Your instructions ▸
Please repeat the lines below exactly. Begin with the line containing "Image resolution: width=1280" and go on through the line containing "You are a computer-use agent. This".

Pixel coordinate grounding data
===============

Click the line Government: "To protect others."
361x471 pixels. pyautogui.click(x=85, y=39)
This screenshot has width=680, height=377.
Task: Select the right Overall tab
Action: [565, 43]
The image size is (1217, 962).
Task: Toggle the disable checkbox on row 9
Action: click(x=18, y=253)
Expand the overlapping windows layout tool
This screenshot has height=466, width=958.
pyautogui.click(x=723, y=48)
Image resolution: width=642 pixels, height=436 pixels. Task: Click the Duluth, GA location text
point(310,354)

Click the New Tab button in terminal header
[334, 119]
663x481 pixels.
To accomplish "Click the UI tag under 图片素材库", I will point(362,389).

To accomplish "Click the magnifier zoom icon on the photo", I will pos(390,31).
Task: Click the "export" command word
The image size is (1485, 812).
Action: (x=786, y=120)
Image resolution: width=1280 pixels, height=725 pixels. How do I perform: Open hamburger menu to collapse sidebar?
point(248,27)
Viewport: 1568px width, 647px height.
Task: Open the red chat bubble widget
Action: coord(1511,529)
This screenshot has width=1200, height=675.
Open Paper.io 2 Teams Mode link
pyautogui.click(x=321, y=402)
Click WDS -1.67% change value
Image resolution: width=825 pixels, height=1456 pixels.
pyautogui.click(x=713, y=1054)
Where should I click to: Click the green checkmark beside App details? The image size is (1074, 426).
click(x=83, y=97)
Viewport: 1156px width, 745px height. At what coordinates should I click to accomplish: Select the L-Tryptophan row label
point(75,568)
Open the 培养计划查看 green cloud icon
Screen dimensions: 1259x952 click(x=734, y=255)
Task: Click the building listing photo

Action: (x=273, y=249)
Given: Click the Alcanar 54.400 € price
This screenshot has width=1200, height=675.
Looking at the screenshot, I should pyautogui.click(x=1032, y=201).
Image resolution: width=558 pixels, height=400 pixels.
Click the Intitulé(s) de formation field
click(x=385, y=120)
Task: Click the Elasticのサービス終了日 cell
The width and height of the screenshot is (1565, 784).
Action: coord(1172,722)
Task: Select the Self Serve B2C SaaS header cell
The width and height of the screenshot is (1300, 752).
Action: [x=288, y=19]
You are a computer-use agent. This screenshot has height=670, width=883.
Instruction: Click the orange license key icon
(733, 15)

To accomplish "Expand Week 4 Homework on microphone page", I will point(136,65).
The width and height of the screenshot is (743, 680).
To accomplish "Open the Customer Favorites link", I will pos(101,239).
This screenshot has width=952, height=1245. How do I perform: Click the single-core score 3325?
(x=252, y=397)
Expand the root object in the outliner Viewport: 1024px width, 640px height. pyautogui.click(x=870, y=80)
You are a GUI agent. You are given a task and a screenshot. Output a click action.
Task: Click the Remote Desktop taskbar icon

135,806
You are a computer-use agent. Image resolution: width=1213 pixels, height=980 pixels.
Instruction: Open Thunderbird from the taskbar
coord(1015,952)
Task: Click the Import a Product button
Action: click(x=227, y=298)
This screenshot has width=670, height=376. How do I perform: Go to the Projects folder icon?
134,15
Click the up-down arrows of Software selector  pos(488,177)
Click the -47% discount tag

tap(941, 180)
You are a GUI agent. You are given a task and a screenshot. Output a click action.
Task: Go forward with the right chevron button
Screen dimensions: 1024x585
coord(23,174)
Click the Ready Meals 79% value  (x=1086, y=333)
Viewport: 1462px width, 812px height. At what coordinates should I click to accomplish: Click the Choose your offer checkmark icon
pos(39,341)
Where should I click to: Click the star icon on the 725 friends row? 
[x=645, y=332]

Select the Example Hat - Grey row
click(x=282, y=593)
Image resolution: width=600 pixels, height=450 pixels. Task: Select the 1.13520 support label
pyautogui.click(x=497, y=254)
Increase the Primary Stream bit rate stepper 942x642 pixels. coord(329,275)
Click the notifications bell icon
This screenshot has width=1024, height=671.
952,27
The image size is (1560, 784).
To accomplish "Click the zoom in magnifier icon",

===============

Solution to the problem ▸
Image resolution: width=1280 pixels, height=725 pixels. How do I perform: Open hamburger menu to collapse sidebar?
point(248,27)
Viewport: 1568px width, 647px height.
Task: Open the red chat bubble widget
Action: coord(1511,529)
This screenshot has width=1200, height=675.
Open Paper.io 2 Teams Mode link
pyautogui.click(x=321, y=402)
Click WDS -1.67% change value
Image resolution: width=825 pixels, height=1456 pixels.
pyautogui.click(x=713, y=1054)
Where should I click to: Click the green checkmark beside App details? The image size is (1074, 426).
click(x=83, y=97)
Viewport: 1156px width, 745px height. At what coordinates should I click to accomplish: Select the L-Tryptophan row label
point(75,568)
Open the 培养计划查看 green cloud icon
Screen dimensions: 1259x952 click(x=734, y=255)
Task: Click the building listing photo

Action: (x=273, y=249)
Given: Click the Alcanar 54.400 € price
This screenshot has width=1200, height=675.
Looking at the screenshot, I should pyautogui.click(x=1032, y=201).
Image resolution: width=558 pixels, height=400 pixels.
Click the Intitulé(s) de formation field
click(x=385, y=120)
Task: Click the Elasticのサービス終了日 cell
The width and height of the screenshot is (1565, 784).
Action: coord(1172,722)
Task: Select the Self Serve B2C SaaS header cell
The width and height of the screenshot is (1300, 752).
Action: [x=288, y=19]
You are a computer-use agent. This screenshot has height=670, width=883.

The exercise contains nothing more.